Ousley v. CG Consulting, LLC

CourtDistrict Court, S.D. Ohio
DecidedDecember 16, 2022
Docket2:19-cv-01744
StatusUnknown

This text of Ousley v. CG Consulting, LLC (Ousley v. CG Consulting, LLC) is published on Counsel Stack Legal Research, covering District Court, S.D. Ohio primary law. Counsel Stack provides free access to over 12 million legal documents including statutes, case law, regulations, and constitutions.

Bluebook
Ousley v. CG Consulting, LLC, (S.D. Ohio 2022).

Opinion

UNITED STATES DISTRICT COURT SOUTHERN DISTRICT OF OHIO EASTERN DIVISION

ALICIA OUSLEY, et al.,

on behalf of themselves and others similarly situated, :

Case No. 2:19-cv-01744 Plaintiffs, Judge Sarah D. Morrison

Magistrate Judge Kimberly A. v.
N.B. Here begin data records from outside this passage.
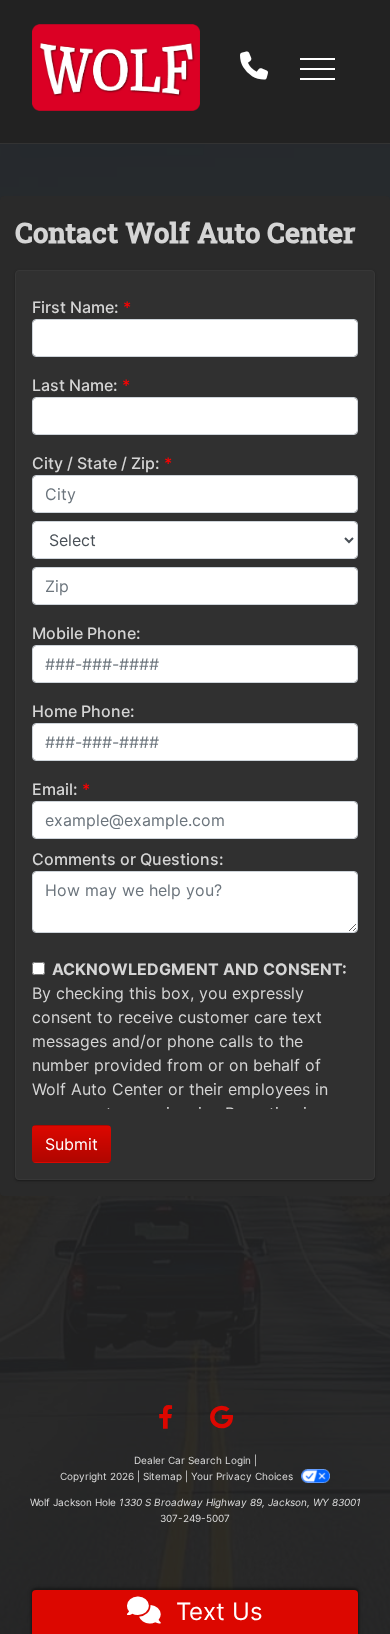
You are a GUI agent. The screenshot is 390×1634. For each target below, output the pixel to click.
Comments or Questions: (128, 859)
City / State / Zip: (96, 463)
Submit (71, 1144)
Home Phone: (83, 711)
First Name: (75, 307)
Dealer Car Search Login (192, 1460)
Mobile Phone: (86, 633)
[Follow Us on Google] (221, 1418)
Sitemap (162, 1476)
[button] (317, 68)
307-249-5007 (195, 1518)
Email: (55, 789)
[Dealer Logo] (116, 67)
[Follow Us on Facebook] (165, 1418)
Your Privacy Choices (243, 1476)
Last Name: (75, 385)
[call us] (254, 68)
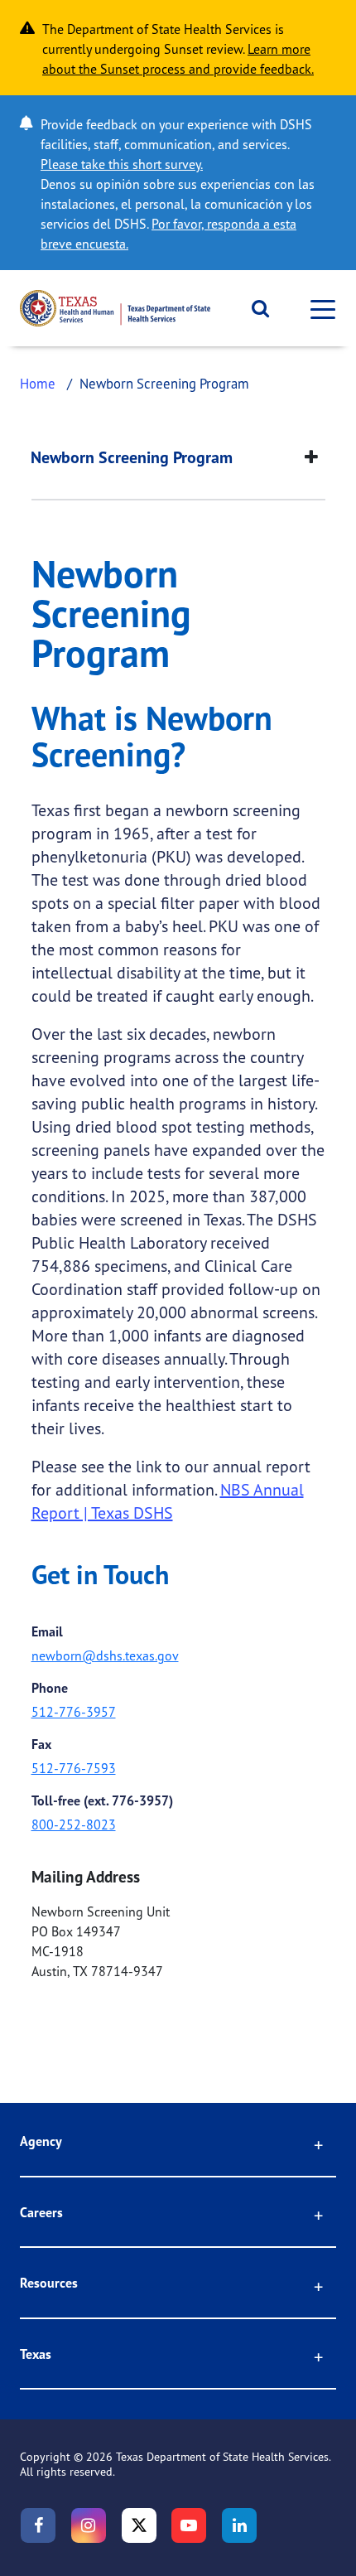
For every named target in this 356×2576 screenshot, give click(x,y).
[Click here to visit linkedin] (239, 2525)
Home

Jolson

: CG CONSULTING, LLC, et al.,

Defendants.

OPINION AND ORDER This hybrid wage and hour Fair Labor Standards Act collective and putative Rule 23 class action is before the Court on two motions filed by Plaintiffs Alicia Ousley, Michael Starkey, and Josh Votaw, on behalf of themselves and others similarly situated: a Motion to Certify Rule 23 Class (ECF No. 103) and a Motion for Partial Summary Judgment (ECF No. 120). Defendants opposed both motions (ECF Nos. 116, 121) and Plaintiffs replied (ECF Nos. 118, 122). For the reasons stated below, the Motion to Certify Rule 23 Class is DENIED, and the Motion for Partial Summary Judgment is GRANTED in part and DENIED in part. I. BACKGROUND Plaintiffs are former employees of Defendant CG Consulting, LLC, a limited liability company that owns and operates bars and restaurants in the adult entertainment industry. Plaintiff Ousley was a bartender. (30(b)(6) Dep., ECF No. 100-1, 85:4–6.) Plaintiffs Starkey and Votaw were floor hosts. (Votaw Dep., ECF No. 99-1, 15:1–2; 30(b)(6) Dep. 85:10–12.) Bartenders that worked under the same station share their tips (30(b)(6) Dep. 79:11–13); floor hosts share their tips (id.).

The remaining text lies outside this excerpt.